**Your instructions:** Can you reproduce the data below verbatim, starting with the line that contains "on paper-option: Executive." and continuing through the end of the data?

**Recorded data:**
___

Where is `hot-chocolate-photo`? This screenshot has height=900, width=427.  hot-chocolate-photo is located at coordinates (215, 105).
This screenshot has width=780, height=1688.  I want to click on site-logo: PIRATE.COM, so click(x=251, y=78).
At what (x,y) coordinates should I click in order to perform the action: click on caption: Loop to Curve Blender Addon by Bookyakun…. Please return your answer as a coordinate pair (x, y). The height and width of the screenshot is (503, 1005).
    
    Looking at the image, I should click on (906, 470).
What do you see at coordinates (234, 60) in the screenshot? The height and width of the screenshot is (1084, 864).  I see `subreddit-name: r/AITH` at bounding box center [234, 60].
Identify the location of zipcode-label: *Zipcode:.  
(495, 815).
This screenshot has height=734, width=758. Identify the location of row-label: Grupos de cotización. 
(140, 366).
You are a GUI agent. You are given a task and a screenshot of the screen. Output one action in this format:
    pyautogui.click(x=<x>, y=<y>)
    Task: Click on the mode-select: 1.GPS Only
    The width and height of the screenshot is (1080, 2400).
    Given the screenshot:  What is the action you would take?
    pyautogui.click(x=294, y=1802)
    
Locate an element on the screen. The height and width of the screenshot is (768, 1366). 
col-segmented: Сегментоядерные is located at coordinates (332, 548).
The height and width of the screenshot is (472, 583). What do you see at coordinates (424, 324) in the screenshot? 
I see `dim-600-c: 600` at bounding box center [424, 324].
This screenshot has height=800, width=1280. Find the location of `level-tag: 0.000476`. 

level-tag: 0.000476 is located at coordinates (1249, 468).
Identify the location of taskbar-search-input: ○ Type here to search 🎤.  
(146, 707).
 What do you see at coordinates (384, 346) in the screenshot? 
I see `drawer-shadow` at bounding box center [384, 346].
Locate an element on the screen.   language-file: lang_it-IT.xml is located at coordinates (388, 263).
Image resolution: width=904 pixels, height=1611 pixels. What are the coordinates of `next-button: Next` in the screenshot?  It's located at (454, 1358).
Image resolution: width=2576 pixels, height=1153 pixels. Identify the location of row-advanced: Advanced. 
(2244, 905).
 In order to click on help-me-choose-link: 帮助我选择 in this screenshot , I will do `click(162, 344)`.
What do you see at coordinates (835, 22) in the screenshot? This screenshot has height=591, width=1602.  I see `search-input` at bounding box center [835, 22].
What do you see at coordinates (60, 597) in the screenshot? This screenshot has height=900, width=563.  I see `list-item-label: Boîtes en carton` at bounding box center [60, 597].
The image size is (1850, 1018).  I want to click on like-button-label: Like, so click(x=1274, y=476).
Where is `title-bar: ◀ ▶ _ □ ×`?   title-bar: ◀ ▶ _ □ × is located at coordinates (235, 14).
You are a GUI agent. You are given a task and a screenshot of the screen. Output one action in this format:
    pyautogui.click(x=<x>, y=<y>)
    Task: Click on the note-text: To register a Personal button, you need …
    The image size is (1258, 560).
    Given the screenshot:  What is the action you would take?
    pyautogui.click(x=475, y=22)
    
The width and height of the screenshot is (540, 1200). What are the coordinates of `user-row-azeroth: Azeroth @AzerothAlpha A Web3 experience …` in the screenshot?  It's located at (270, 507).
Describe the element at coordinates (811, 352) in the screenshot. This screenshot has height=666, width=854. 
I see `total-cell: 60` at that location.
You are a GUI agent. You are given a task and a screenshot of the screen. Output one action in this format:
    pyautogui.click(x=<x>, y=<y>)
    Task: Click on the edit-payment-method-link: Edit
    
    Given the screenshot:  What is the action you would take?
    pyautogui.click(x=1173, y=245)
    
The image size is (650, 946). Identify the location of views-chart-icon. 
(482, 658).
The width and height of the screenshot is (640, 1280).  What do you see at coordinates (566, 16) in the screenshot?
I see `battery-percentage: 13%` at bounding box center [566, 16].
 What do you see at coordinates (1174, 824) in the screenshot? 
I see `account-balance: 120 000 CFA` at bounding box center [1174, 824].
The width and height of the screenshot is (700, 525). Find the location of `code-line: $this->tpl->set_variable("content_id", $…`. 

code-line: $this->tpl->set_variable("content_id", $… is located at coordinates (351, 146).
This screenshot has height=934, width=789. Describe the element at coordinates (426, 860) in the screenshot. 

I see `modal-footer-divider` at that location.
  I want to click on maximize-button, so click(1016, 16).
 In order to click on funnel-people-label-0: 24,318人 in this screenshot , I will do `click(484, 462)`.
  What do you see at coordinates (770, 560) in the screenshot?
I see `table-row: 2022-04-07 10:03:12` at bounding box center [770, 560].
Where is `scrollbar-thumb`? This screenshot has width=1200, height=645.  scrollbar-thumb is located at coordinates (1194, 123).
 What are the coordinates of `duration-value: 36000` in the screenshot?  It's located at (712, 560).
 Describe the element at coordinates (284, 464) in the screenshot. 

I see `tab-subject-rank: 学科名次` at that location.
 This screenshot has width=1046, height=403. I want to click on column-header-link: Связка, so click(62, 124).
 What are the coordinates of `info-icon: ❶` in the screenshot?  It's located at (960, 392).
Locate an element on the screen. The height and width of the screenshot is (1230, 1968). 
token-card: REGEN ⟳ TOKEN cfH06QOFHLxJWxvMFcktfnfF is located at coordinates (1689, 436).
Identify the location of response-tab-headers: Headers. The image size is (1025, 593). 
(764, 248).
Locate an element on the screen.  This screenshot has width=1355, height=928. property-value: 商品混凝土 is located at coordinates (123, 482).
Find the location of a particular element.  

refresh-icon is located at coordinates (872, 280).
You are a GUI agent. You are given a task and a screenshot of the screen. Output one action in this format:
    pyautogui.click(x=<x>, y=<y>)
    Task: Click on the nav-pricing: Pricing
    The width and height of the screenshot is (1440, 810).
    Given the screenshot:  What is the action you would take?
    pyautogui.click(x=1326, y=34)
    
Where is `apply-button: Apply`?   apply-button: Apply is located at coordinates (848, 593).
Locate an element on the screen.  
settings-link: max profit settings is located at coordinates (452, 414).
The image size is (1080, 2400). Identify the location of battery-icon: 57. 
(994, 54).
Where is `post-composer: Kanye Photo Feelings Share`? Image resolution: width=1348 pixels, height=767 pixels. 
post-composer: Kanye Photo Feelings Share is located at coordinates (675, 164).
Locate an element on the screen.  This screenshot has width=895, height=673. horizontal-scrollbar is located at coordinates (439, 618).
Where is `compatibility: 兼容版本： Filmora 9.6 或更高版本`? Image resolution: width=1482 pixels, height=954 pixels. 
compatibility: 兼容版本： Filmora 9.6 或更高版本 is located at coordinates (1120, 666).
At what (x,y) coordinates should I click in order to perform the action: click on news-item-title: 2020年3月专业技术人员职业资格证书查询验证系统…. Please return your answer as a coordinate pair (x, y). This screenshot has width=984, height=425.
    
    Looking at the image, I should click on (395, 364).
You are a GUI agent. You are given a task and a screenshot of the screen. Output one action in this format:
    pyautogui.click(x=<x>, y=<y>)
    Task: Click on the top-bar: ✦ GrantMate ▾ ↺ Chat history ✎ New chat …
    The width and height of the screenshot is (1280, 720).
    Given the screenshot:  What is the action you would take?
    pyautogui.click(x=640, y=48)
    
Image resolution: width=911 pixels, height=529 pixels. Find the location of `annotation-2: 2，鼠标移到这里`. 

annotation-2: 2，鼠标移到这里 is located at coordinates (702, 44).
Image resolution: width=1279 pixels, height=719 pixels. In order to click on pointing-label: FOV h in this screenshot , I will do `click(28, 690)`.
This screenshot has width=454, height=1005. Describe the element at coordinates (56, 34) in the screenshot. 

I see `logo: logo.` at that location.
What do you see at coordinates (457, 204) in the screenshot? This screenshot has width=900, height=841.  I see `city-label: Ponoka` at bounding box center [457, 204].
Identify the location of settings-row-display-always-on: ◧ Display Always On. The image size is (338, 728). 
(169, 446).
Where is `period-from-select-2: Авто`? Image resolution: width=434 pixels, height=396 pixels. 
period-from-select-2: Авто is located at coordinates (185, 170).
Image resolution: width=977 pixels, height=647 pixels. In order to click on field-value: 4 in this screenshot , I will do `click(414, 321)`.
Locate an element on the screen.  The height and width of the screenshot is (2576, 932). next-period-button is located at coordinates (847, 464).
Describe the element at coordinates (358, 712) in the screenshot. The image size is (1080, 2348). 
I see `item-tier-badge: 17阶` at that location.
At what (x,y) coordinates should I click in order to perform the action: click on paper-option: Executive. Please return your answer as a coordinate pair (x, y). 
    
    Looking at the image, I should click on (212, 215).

___

**Task output:**
At what (x,y) coordinates should I click in order to perform the action: click on paper-option: Executive. Please return your answer as a coordinate pair (x, y). 
    
    Looking at the image, I should click on (212, 215).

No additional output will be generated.